# start of Given text

Hendra KALIM; et al., Petitioners, v. Michael B. MUKASEY, Attorney General, Respondent.
    No. 06-72636.
    United States Court of Appeals, Ninth Circuit.
    Submitted Dec. 17, 2008.
    
    Filed Dec. 29, 2008.
    
      R. Wayne McMillan, Law Office Of R. Wayne McMillan, Pasadena, CA, for Petitioners.
    District Counsel, Esquire, Office of the District Counsel Department of Homeland Security, Los Angeles, CA, Mary Jane Candaux, Assistant Director, Michael Christopher Heyse, Trial, Benjamin J. Zeitlin, Esquire, U.S. Department of Justice Civil Division/Office of Immigration Litigation, Washington, DC, Ronald E. Lefevre, Office of the District Counsel Department of Homeland Security, San Francisco, CA, for Respondent.
    Before: GOODWIN, WALLACE, and TROTT, Circuit Judges.

# end of Given text
# start of Dataset records

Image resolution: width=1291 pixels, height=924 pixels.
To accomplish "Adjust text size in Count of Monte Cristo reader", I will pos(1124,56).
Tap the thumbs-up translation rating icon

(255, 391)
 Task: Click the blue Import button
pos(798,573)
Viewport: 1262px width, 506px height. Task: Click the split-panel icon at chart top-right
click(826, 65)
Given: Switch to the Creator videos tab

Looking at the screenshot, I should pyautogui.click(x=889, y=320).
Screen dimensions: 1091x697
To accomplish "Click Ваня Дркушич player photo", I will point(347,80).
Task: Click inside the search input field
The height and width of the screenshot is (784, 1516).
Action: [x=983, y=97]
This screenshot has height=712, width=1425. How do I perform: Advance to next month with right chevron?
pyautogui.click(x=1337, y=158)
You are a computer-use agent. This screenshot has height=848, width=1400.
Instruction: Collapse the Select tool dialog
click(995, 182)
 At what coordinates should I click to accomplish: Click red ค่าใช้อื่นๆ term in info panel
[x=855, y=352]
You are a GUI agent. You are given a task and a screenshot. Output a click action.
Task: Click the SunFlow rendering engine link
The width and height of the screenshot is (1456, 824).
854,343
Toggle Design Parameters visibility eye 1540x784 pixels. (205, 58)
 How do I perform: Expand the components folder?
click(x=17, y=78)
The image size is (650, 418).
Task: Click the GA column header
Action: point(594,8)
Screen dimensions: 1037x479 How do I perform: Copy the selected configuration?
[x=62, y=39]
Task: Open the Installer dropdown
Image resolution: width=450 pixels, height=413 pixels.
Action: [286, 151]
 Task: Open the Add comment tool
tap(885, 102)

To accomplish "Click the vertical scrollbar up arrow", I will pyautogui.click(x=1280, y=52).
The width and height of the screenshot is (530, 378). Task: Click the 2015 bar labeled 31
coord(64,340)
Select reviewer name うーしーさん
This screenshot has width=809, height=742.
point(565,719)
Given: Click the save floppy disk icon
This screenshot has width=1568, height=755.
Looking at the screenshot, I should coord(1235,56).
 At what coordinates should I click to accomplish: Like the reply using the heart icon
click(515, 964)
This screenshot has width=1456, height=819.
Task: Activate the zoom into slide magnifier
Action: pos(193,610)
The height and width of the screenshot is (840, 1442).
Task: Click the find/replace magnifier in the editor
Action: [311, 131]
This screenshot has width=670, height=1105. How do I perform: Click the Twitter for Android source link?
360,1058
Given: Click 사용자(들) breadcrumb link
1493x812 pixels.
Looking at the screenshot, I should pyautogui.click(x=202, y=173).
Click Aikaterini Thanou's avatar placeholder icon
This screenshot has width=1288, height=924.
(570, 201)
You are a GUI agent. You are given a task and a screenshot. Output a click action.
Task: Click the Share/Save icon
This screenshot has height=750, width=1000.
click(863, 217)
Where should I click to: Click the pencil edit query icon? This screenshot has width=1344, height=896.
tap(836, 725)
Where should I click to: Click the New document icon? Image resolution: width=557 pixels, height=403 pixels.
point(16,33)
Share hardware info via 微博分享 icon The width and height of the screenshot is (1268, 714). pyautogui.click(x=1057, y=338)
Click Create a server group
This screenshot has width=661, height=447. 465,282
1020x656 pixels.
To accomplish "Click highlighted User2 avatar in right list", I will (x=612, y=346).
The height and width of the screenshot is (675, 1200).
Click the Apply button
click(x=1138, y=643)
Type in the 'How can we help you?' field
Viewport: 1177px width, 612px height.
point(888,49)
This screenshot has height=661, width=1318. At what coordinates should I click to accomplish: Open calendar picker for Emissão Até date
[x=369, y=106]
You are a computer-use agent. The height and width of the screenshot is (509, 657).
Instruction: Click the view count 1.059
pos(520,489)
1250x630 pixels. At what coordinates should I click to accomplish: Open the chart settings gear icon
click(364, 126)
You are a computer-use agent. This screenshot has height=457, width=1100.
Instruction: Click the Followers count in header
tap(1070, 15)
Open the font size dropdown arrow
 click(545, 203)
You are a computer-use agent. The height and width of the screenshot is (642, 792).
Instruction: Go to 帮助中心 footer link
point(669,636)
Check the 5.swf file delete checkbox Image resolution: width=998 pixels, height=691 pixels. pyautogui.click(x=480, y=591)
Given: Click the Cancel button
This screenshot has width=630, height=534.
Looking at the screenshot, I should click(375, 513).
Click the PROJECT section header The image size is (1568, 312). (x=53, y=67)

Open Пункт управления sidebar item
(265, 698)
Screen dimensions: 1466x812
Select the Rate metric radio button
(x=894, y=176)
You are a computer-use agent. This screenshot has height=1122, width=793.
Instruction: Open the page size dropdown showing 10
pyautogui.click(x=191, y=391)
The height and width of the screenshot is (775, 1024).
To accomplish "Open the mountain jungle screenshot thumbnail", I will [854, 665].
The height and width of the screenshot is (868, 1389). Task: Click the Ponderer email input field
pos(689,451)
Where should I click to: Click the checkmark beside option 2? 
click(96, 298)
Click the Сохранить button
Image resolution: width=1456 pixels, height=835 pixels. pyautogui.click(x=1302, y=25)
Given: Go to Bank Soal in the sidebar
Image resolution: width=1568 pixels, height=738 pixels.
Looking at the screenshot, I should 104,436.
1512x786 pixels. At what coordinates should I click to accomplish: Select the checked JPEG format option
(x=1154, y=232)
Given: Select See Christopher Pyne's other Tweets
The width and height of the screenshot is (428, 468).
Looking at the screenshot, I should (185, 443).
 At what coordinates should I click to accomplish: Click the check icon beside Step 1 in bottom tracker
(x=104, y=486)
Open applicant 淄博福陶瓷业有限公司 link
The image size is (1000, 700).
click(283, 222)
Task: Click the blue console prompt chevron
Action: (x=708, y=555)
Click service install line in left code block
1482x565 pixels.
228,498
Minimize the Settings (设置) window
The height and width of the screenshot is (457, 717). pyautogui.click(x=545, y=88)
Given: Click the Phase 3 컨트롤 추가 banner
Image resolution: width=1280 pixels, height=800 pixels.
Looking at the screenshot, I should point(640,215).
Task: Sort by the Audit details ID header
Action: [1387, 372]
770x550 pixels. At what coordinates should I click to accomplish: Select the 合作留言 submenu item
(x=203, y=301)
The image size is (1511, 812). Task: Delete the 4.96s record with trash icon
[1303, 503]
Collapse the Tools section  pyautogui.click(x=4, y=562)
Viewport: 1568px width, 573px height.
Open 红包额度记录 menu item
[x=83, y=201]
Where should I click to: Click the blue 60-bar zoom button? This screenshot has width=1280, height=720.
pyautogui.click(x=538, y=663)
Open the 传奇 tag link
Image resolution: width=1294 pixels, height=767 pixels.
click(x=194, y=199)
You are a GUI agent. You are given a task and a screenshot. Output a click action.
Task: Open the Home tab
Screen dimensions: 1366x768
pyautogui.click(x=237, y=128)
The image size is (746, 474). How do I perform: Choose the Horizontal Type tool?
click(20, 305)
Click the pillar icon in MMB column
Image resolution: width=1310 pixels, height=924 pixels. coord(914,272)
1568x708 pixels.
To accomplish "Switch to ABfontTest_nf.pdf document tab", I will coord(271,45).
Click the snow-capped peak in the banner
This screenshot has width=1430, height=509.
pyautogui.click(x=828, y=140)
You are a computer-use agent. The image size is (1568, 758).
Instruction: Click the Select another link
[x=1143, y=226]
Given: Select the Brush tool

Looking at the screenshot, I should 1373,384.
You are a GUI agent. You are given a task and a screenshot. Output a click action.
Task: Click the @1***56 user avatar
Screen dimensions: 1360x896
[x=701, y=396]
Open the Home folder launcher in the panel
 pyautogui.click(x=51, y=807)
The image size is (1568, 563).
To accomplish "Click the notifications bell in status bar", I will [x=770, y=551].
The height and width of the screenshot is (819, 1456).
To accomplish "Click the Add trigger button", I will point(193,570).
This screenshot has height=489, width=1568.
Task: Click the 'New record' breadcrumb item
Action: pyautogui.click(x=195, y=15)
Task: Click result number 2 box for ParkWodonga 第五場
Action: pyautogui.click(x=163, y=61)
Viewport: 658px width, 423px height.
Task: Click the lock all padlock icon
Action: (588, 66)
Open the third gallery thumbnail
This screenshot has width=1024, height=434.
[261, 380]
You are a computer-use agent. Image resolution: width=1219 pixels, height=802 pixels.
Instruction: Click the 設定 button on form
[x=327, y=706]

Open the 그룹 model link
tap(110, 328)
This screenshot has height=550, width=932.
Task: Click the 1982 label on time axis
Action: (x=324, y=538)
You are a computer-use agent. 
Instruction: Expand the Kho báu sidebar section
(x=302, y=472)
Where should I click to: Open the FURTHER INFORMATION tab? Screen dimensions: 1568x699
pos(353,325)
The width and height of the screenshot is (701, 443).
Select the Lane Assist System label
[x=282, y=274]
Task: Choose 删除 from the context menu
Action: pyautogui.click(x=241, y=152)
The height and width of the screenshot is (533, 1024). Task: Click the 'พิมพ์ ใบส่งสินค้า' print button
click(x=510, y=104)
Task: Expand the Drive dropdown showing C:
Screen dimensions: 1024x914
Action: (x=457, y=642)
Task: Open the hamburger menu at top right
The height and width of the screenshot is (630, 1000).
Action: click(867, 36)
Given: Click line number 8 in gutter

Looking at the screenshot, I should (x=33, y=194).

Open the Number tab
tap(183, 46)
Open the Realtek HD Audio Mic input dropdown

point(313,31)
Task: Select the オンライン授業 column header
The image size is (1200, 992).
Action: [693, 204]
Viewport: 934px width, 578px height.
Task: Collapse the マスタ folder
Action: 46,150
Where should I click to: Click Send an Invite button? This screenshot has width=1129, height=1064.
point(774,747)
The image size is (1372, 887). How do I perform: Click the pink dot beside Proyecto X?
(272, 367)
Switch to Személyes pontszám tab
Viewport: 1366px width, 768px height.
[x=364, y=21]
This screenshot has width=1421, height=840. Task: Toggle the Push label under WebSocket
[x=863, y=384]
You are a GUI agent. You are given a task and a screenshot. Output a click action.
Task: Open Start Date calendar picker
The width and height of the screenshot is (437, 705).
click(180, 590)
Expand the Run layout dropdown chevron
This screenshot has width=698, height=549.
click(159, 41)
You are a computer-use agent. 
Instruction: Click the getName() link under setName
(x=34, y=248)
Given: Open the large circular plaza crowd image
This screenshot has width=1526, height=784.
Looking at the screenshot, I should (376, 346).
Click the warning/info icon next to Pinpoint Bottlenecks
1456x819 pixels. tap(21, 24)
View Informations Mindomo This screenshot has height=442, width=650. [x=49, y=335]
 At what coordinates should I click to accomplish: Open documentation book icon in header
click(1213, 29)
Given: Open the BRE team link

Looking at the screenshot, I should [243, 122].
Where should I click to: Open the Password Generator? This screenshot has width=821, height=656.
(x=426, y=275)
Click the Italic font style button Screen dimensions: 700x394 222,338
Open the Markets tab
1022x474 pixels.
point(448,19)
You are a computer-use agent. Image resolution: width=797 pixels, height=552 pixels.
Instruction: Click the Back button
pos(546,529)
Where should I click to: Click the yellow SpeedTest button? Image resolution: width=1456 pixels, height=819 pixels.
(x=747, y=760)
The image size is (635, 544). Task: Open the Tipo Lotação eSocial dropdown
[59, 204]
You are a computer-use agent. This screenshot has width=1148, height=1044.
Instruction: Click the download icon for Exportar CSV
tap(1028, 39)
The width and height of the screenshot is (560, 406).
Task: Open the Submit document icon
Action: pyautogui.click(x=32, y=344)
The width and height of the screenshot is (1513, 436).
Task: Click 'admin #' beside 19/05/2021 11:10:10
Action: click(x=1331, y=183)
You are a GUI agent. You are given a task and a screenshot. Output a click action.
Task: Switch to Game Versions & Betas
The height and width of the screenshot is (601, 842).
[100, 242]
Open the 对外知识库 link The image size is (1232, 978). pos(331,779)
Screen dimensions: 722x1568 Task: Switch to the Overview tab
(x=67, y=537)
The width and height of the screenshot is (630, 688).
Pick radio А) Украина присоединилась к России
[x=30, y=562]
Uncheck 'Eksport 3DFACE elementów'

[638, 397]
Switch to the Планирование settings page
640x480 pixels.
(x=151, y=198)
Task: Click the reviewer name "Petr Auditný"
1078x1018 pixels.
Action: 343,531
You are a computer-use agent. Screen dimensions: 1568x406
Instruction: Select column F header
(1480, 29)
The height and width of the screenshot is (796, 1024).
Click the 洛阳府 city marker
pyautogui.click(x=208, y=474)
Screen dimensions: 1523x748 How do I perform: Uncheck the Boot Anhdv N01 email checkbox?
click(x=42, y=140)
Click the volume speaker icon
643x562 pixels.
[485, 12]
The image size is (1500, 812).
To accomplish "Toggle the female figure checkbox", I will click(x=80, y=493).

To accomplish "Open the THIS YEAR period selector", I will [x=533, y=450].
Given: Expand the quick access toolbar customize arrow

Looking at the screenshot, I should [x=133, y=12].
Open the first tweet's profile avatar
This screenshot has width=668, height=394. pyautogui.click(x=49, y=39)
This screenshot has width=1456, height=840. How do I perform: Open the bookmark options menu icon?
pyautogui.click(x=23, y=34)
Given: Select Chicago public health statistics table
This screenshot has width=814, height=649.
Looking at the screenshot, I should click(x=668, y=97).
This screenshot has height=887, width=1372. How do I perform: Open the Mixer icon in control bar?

# end of Dataset records

Request A: In the court case heading, rewrite the part from "Hendra KALIM; et" to "Dec. 17, 2008.", changing "Ninth Circuit" to "Federal Circuit".
Request B: Sum up the court case heading in two sentences.
Request C: Resume the court case heading from where it stops.

Response A:
Hendra KALIM; et al., Petitioners, v. Michael B. MUKASEY, Attorney General, Respondent.
    No. 06-72636.
    United States Court of Appeals, Federal Circuit.
    Submitted Dec. 17, 2008.

Response B: Hendra Kalim and others petitioned against Attorney General Michael B. Mukasey in case No. 06-72636 before the Ninth Circuit, which was submitted on Dec. 17, 2008 and filed on Dec. 29, 2008. R. Wayne McMillan represented the petitioners, several Homeland Security and Justice Department lawyers represented the respondent, and the panel was Circuit Judges Goodwin, Wallace, and Trott.

Response C:
      
       The panel unanimously finds this case suitable for decision without oral argument. See Fed. R.App. P. 34(a)(2).
    
   MEMORANDUM

Hendra Kalim, and his wife and three children, natives and citizens of Indonesia, petition for review of the Board of Immigration Appeals’ (“BIA”) order dismissing their appeal from an immigration judge’s decision denying their application for asylum. We have jurisdiction under 8 U.S.C. § 1252. We review for substantial evidence, Rostomian v. INS, 210 F.3d 1088, 1089 (9th Cir.2000), and we deny the petition for review.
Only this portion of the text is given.